Les descendants d’esclaves indonésiens amenés à Sumatra par les colons hollandais au siècle dernier pour travailler dans les mines continuent de vivre dans la misère et restent encore considérés comme des étrangers.

"Frères d’un même bateau". Cet écriteau vermoulu est accroché à la terrasse de la maison de Kadul à Sawahlunto, une petite ville de Sumatra ouest. Parler d’une maison est un bien grand mot. Il s’agit d’une baraque en bois aux parois rongées par les termites que cet homme de 55 ans a héritée de son grand-père et qu’il habite avec son fils, sa belle-fille et ses trois petits-enfants. (...)

Pour Kadul et des milliers d’autres gens de Sawahlunto, cette expression fraternelle leur rappelle le destin tragique qui a conduit leurs parents ou grands-parents jusque là. Car ils sont les descendants des "Enchaînés".

Des forçats indonésiens

Les Enchaînés sont des forçats indonésiens que les Hollandais avaient fait venir ici, à Sawahlunto, pour travailler dans les mines de charbon et construire les infrastructures nécessaires à cette activité minière. Ils avaient été "libérés" des prisons de Batavia [actuelle Jakarta], Macassar [sur l’île de Célèbes], Bali, Madura et de nombreuses régions de Java pour mieux se retrouver enchaînés ici.

Ils sont arrivés entre 1892 et 1938 sur des paquebots de croisière dont les passagers étaient des Hollandais et d’autres Européens. (...)

Lorsqu’ils travaillaient hors de la mine, les Enchaînés portaient constamment des fers aux poignets et aux chevilles. Certains avaient même tout le corps entravé car les contremaîtres hollandais pensaient qu’ils possédaient des pouvoirs magiques. "A l’entrée de la mine, ils étaient surveillés par des hommes armés de fusil si bien qu’il leur était impossible de s’évader," raconte Fahrie Ahda, un jeune historien de Sawahlunto. (...)

A la mine de charbon, les enfants étaient particulièrement exploités. Kadul entend encore son grand-père lui raconter comment, dans les villages javanais, les enfants étaient enlevés par des voisins, hommes de main des Néerlandais. Puis ces villageois répandaient la rumeur comme quoi les enfants avaient été emportés par des esprits malins. (...)

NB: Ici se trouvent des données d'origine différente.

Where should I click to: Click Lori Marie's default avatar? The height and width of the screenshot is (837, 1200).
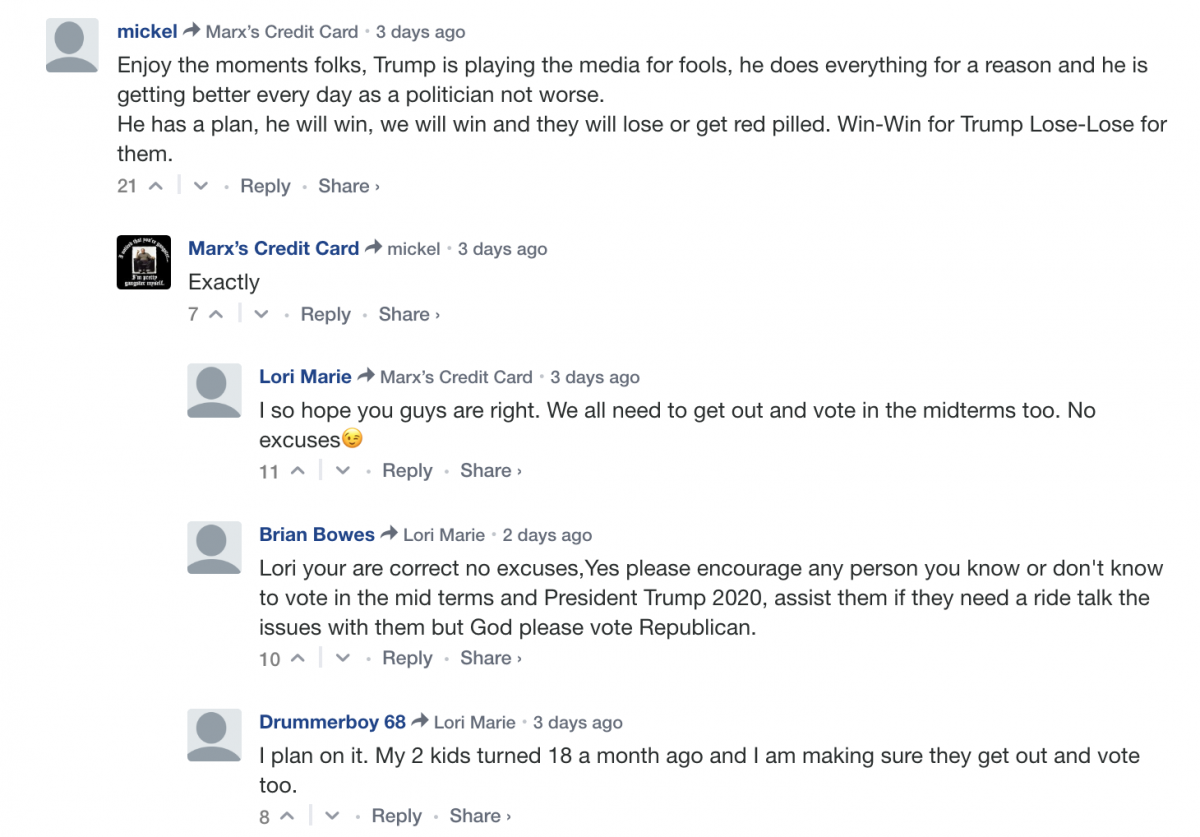click(214, 390)
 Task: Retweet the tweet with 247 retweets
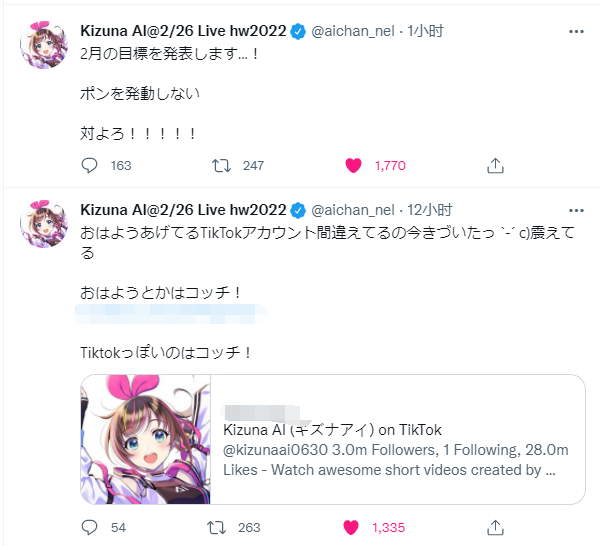[x=222, y=166]
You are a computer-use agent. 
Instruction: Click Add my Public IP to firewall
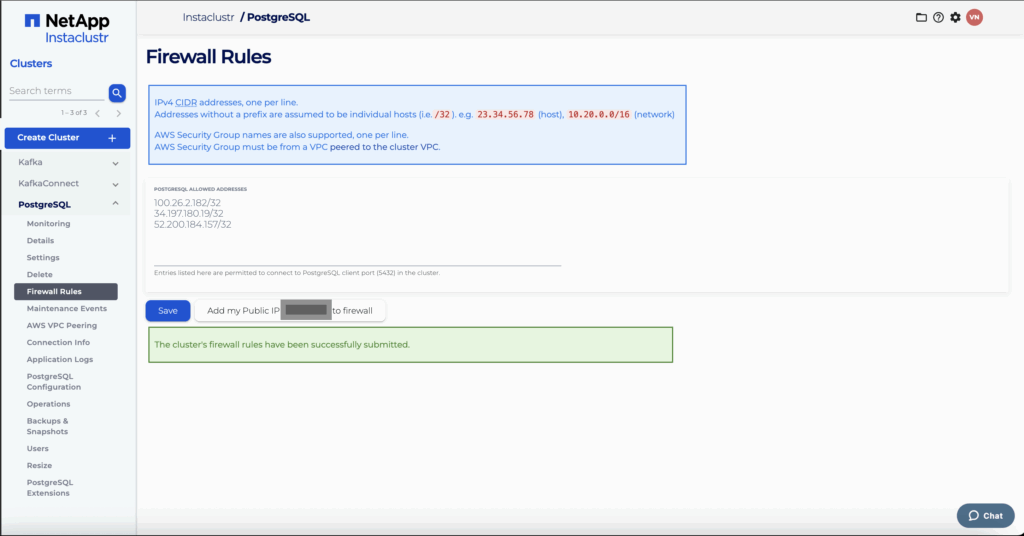289,311
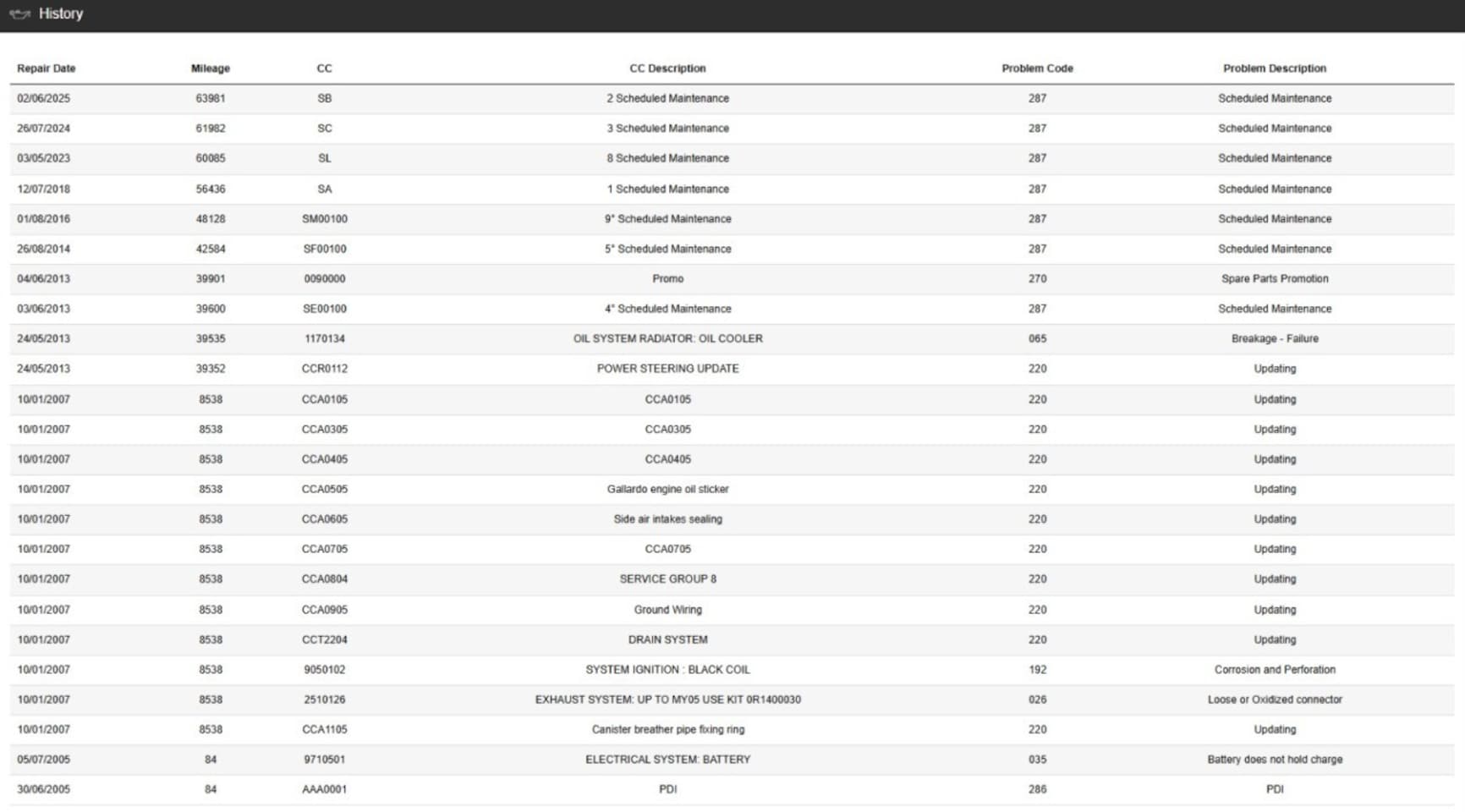Click the Corrosion and Perforation description

1274,670
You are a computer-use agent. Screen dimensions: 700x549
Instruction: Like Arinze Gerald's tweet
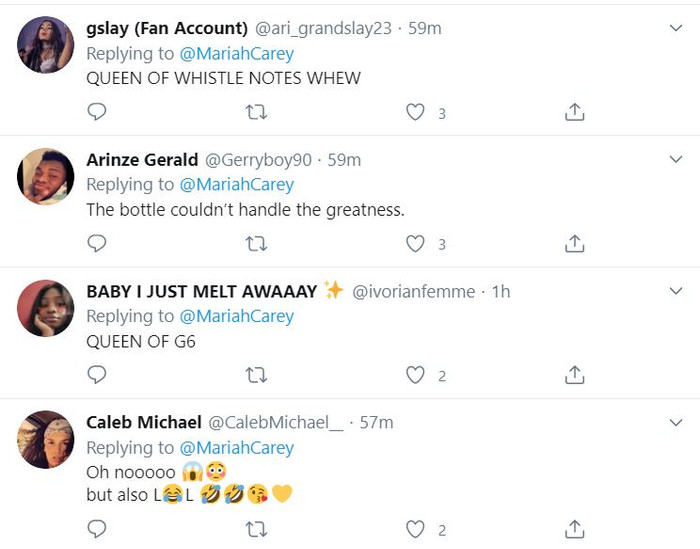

Aujourd’hui, les descendants des Enchaînés vivent dans le quartier de Tangsi Baru [signifiant “nouvelle caserne”] et aussi sur le lieu-dit Air Dingin [“eau froide”] où se trouve le cimetière des Enchaînés. Mais la vie de Kadul et de Saridan n’est pas très différente de celle de leurs ancêtres. Saridan n’a jamais pu faire d’études et depuis, comme ses milliers d’autres “frères du même bateau”, il vit de petits boulots : chiffonnier, camelot, marchand ambulant de soupe de nouilles. Sa pauvreté ne lui a pas permis de scolariser ses enfants et petits-enfants au-delà du primaire. L’histoire contemporaine continue de faire de lui un paria.

En effet, après l’indépendance et le départ des Hollandais, la mine a été exploitée par une compagnie indonésienne, PT Bukit Asam, puis a fermé en 2000. Sawahlunto est alors devenue une ville fantôme. (...)

Kadul, comme les autres descendants des Enchaînés, n’est pas considéré comme un natif de Sawahlunto, mais comme un “migrant” de Java. Il ne peut donc pas travailler dans la mine de la coopérative populaire ni sur les plantations de latex et de cacaoyers qui sont toutes gérées par le droit coutumier. “L’histoire de nos familles a été vendue au tourisme, mais notre vie n’a pas changé, conclut Kadul. Nous ne sommes plus enchaînés à des fers, mais nous sommes toujours enchaînés à la misère.”